(How to complete this task) Word for word, repeat the data; no picture should appear in the result.

- - - - -

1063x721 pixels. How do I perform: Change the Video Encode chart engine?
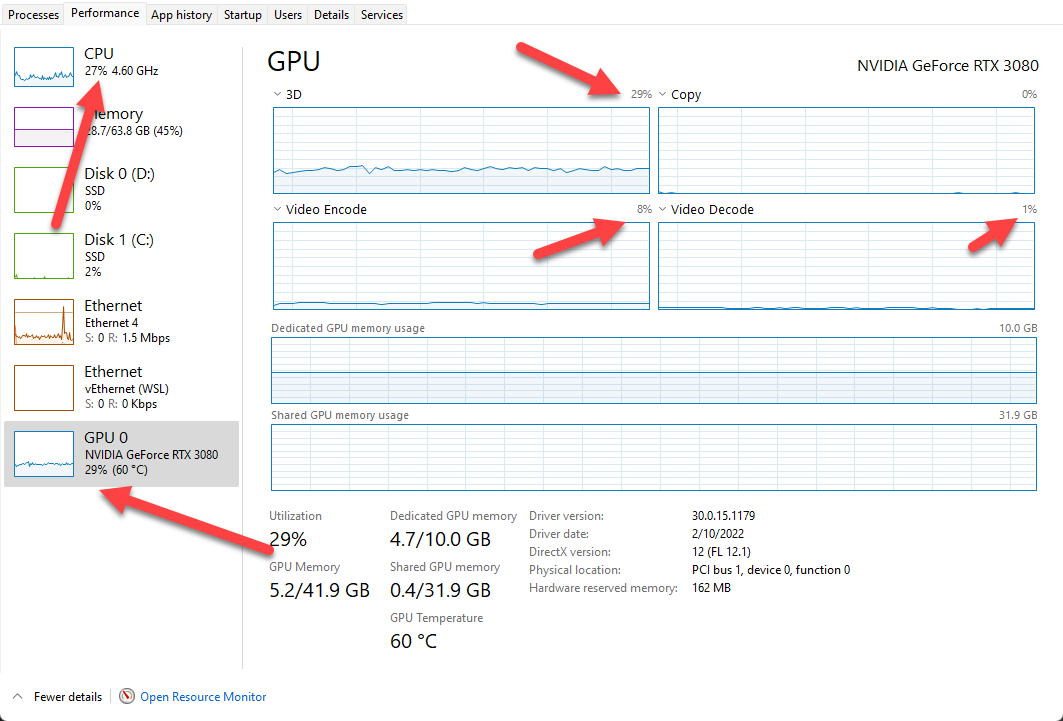tap(276, 209)
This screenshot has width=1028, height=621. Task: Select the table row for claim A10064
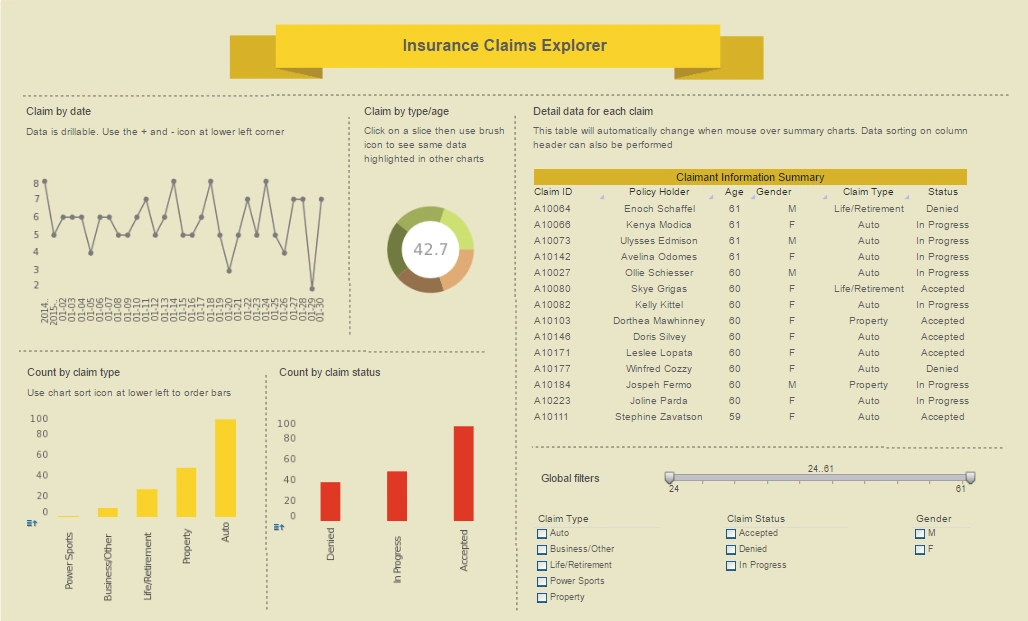pos(750,208)
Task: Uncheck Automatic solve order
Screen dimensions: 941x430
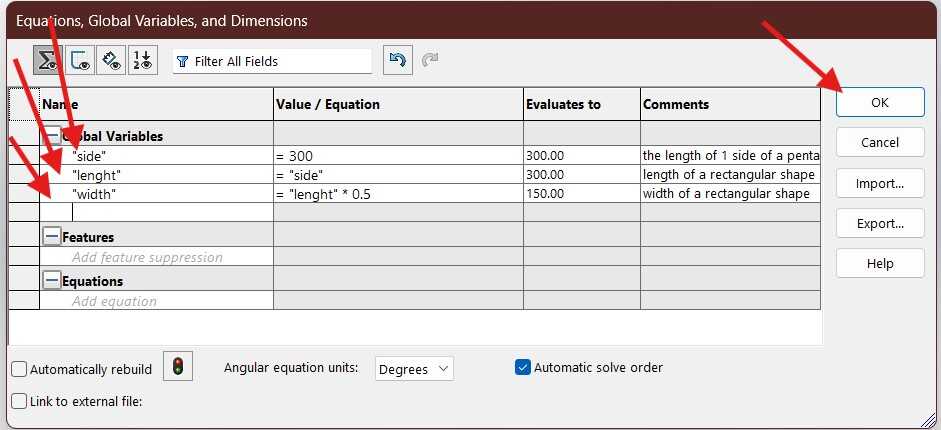Action: point(522,367)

- - - - -

(Reply to the exercise)
1063x721 pixels. How do I perform: Change the Video Encode chart engine?
tap(276, 209)
This screenshot has width=1028, height=621. Task: Select the table row for claim A10064
pos(750,208)
Task: Uncheck Automatic solve order
Screen dimensions: 941x430
Action: point(522,367)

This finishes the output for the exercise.